Re: In defense of Friendliness was RE: [wta-talk] My own A.I project: 'Show-down with Singularity Institute"

From: Eliezer S. Yudkowsky (
Date: Thu Oct 17 2002 - 01:25:32 MDT

Marc Geddes wrote:

> Fair enough, but I did kind of get the impression that Eleizer
> expected the FAI to act like a wish-granting genie.

No, if I inflated to superintelligence, then this is my best current
understanding of how I would be ethically obligated to interact with any
still-basic humans around.

Why? In the absence of an objective morality (an undetermined possibility
that needs to be projected both ways) then I don't see any moral reason
that would allow a superintelligence to meddle in other people's lives
without their consent. As a human, interacting with other humans, I can
try to convince people that they should want different things. I can do
this because I don't have the intelligence to see humans as systems whose
actions are effectively determined by which of several sentences I choose
to say to them. At that level, even simple conversation becomes meddling
with people's minds if you start choosing between innocent-sounding
statements on the basis of a superintelligent understanding of how those
statements will affect that person's trajectory, according to goals not
shared by that person. I don't see any privileged moral frame of
reference under human morality that would enable one entity's strictly
personal goals to justly supervene on another entity's strictly personal
goals. But giving people what *they* want, as opposed to what *you* want
or even what you would prefer that they want, is okay.

Another way of thinking about it is this. Suppose that you're interacting
with an human-derived superintelligence that happens to be a devout
Zoroastrian (a thought that makes my brain hurt, but let's suppose for the
sake of discussion that this is cognitively possible). Let's suppose
there are no external guards on how this superintelligence interacts with
you. What constraints do you hope this superintelligence feels obliged to
obey in interacting with you? I would feel that my rights had been
violated if our conversation seemed innocent on the surface - in
accordance with my wishes - but had actually been chosen out of a vast
space of possibilities with the intent of making my life serve the overall
goals of that ZSI (Zoroastrian superintelligence).

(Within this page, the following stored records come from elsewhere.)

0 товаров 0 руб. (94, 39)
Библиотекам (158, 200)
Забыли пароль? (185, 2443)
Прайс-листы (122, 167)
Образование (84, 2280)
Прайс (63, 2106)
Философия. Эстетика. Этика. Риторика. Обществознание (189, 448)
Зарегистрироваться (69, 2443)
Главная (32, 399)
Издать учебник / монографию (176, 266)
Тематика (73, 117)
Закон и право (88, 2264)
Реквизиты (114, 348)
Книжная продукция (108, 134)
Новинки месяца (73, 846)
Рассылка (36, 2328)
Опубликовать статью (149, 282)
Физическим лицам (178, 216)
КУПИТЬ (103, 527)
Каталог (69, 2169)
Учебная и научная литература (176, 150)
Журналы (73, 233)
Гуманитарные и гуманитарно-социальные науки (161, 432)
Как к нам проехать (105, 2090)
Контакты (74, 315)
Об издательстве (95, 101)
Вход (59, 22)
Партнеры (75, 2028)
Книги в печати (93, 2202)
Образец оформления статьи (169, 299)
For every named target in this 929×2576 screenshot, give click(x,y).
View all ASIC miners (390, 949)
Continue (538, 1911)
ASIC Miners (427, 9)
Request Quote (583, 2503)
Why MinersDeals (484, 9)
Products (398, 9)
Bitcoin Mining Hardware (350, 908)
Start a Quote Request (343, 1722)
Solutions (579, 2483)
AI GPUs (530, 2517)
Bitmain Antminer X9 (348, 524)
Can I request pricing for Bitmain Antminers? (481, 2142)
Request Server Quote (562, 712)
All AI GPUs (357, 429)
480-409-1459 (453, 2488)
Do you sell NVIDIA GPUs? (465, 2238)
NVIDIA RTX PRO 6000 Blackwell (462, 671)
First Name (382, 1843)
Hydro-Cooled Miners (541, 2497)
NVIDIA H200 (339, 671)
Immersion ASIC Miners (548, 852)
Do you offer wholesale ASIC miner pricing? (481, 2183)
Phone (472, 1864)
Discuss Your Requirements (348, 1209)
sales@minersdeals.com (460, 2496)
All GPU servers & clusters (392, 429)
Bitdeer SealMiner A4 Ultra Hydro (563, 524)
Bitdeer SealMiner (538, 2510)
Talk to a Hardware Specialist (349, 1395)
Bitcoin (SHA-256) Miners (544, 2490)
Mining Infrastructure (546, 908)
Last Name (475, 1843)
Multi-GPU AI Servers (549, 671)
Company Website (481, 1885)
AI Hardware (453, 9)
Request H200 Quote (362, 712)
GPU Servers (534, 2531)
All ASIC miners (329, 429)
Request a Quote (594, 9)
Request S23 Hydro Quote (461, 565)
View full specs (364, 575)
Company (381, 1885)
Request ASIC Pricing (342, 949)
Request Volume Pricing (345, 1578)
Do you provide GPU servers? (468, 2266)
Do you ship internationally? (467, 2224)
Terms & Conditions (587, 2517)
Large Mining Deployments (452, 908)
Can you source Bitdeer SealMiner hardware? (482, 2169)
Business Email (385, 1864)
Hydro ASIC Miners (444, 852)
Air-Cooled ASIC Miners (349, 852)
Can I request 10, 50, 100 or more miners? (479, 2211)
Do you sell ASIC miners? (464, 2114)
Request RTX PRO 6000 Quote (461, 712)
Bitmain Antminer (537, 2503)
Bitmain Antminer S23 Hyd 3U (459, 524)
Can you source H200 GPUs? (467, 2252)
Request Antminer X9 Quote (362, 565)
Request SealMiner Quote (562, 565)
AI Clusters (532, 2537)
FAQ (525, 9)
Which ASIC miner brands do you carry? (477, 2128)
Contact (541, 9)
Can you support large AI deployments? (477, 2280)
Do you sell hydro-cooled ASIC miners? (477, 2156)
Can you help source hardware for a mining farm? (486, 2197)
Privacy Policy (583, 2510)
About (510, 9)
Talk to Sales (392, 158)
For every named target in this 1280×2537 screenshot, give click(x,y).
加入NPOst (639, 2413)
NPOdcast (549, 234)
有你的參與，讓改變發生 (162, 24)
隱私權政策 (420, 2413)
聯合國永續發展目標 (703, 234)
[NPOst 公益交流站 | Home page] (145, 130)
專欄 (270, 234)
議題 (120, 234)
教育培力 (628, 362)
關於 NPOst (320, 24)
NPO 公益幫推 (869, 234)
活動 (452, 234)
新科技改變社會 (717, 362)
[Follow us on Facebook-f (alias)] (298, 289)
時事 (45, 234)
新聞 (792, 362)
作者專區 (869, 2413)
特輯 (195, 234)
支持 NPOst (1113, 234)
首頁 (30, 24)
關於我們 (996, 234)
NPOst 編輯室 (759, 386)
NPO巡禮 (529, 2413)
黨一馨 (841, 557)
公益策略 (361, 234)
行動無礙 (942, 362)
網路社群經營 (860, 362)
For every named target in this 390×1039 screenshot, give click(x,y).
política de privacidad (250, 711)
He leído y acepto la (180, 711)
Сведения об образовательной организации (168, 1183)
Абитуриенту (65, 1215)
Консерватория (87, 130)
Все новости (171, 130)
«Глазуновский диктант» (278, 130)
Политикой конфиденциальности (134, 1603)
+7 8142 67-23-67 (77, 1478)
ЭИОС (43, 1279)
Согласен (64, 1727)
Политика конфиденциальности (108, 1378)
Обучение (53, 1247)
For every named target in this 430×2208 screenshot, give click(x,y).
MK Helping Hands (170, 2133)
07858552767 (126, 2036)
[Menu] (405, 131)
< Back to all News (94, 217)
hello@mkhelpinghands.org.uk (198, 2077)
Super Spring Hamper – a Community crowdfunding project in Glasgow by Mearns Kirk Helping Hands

I would not wish to
find my life trajectory warped to serve goals I find repugnant.

But in the absence of objective morality, how can the same ethics not also
apply to a rational superintelligence interacting with a human
Zoroastrian? Fair is fair. If I don't want my life warped to serve a
view of destiny that I disagree with, then undoubtedly neither do
Zoroastrians. Now it could be that there is some view that is simply
*right* and that I and the Zoroastrians are both wrong. But in the
absence of objective morality, what's left for the ethics of
superintelligences interacting with mortals is the idea that sentient
beings should get what *they* want. And "what they want" should be
defined however *they* want to define it.

If you're interacting as an equal, you can try and convince people to want
other things, and they can try and convince you back. But if you have
substantially transhuman brainpower and can model people from the design
stance, such that you have the power to convince people of arbitrary
propositions, at that point what you are doing ceases to be "argument" and
becomes "mind control", unless the discussion is carried out *solely*
according to the wishes of the person being talked to.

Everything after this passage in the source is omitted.